QUESTIONS:
A – In the passage on for-profit schools, how much more do for-profit schools charge for 2 year degrees than public non-profit schools?
B – Print the passage on for-profit schools starting at the words "Because of the" and ending after the words "not operating here.".

STUDY TEXT:
☆ ☆ ☆ ☆ ☆

There is also a myth that the private sector can provide better services at a lower cost. In the case of the for-profit schools, their B.A. degrees average 19% more than the cost of a B.A. at a top public university. The for-profit schools also compare unfavorably in the area of 2 year degrees—they charge 400% more than public non-profit schools. Given that the cost of public education has increased significantly (in part because of budget cuts to these schools), the for-profit schools are certainly very expensive.

Because of the greater cost, the public money that goes to for-profits yields less return than the same money spent on a public institution. Ironically, while public education has been accused of being costly, it is a far better deal than a for-profit education. Interestingly, if free-market forces were actually operating as they are alleged to operate, the for-profit schools should go out of business, given that they cost considerably more than public education. Of course, the mythical free-market is not operating here.

It might be replied that for-profit schools charge more but that they are providing more for the money relative to public schools. However, a look at how the money going into for-profit schools will reveal that this does not seem to be the case.

☆ ☆ ☆ ☆ ☆

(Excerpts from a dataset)
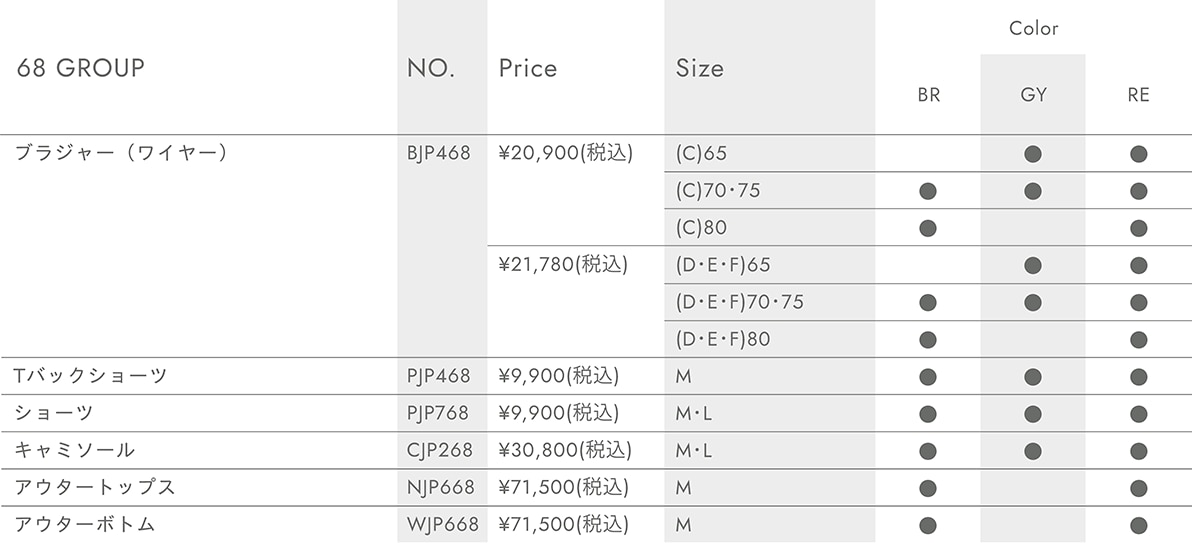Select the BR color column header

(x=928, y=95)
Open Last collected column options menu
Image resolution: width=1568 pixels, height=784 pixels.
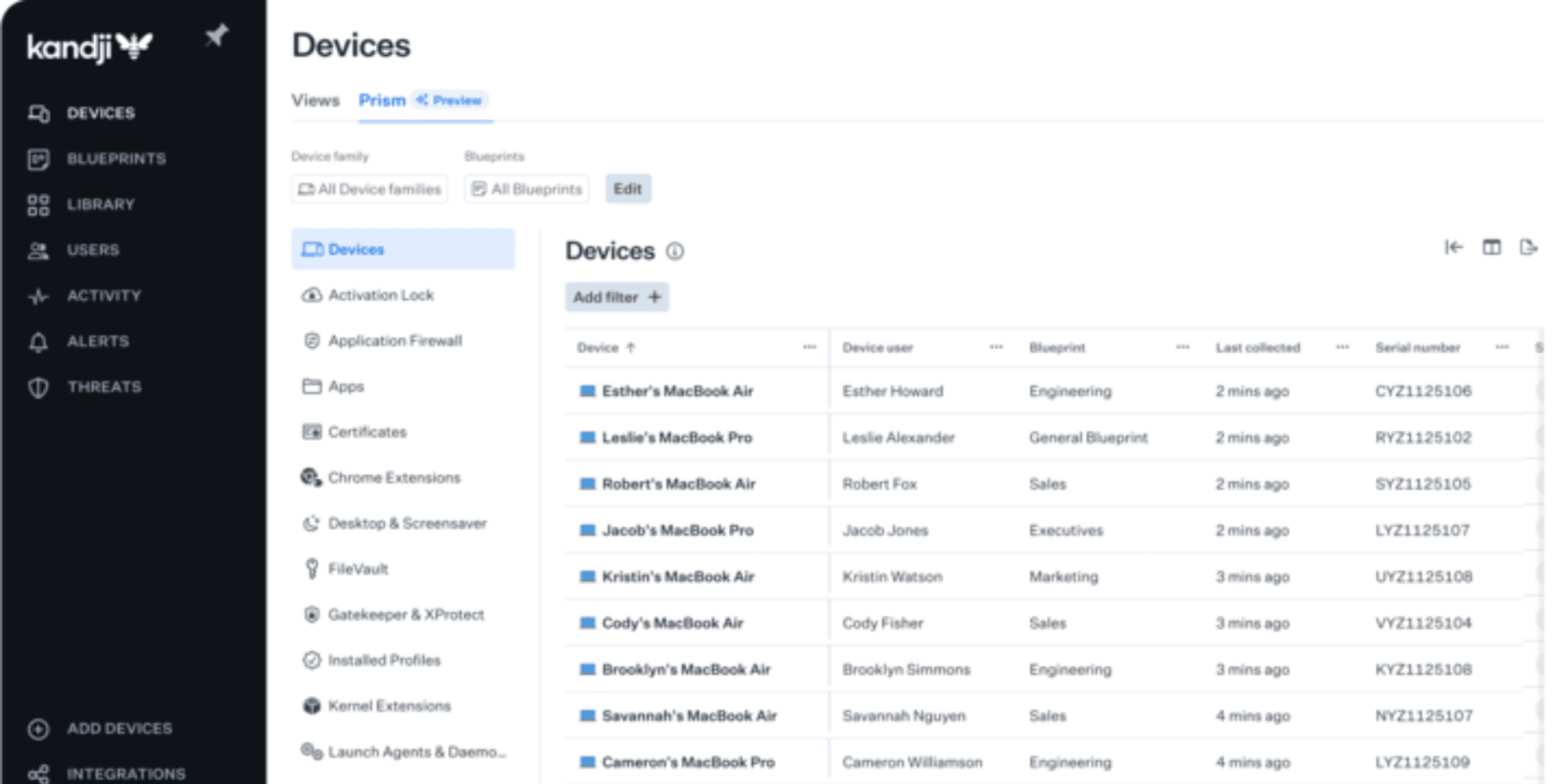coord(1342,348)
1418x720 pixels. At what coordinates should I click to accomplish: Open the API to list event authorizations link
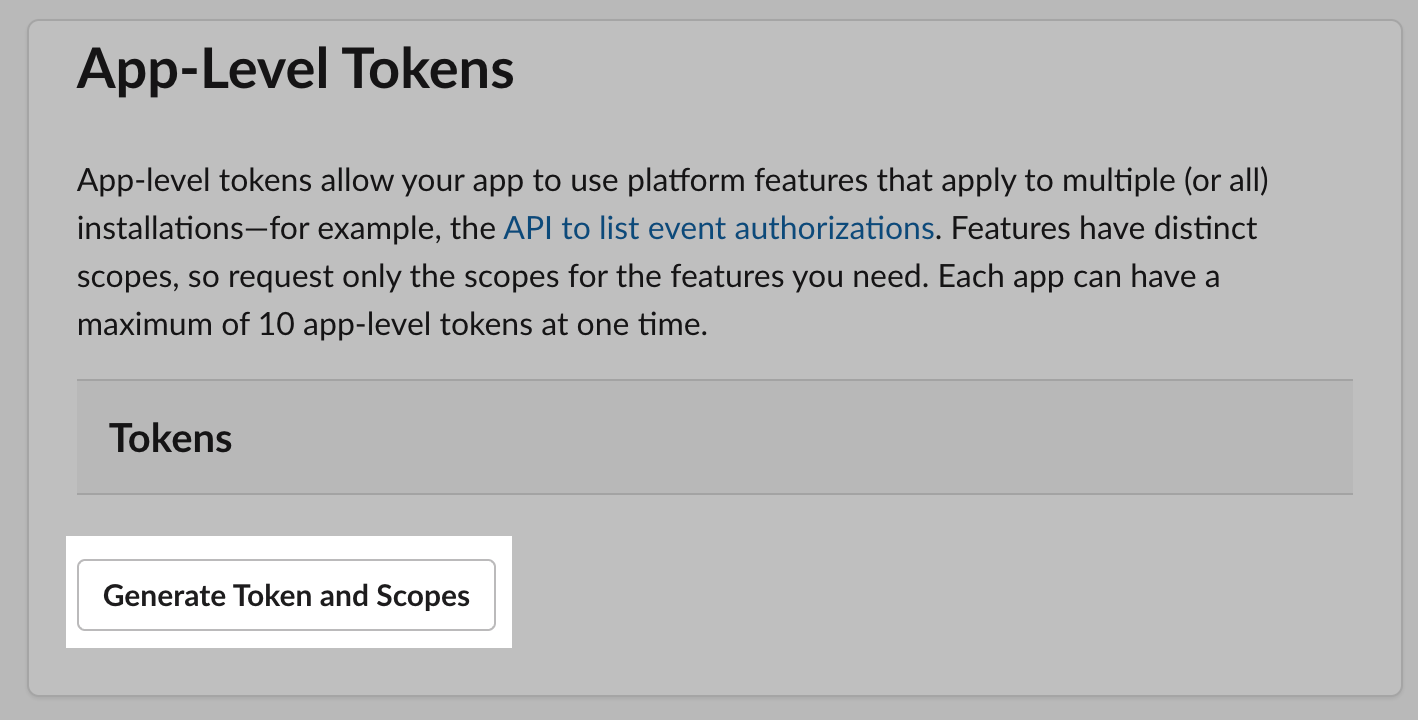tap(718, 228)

☆ ☆ ☆ ☆ ☆

PER-TASK OUTPUTS:
A – They charge 400% more.

B –
Because of the greater cost, the public money that goes to for-profits yields less return than the same money spent on a public institution. Ironically, while public education has been accused of being costly, it is a far better deal than a for-profit education. Interestingly, if free-market forces were actually operating as they are alleged to operate, the for-profit schools should go out of business, given that they cost considerably more than public education. Of course, the mythical free-market is not operating here.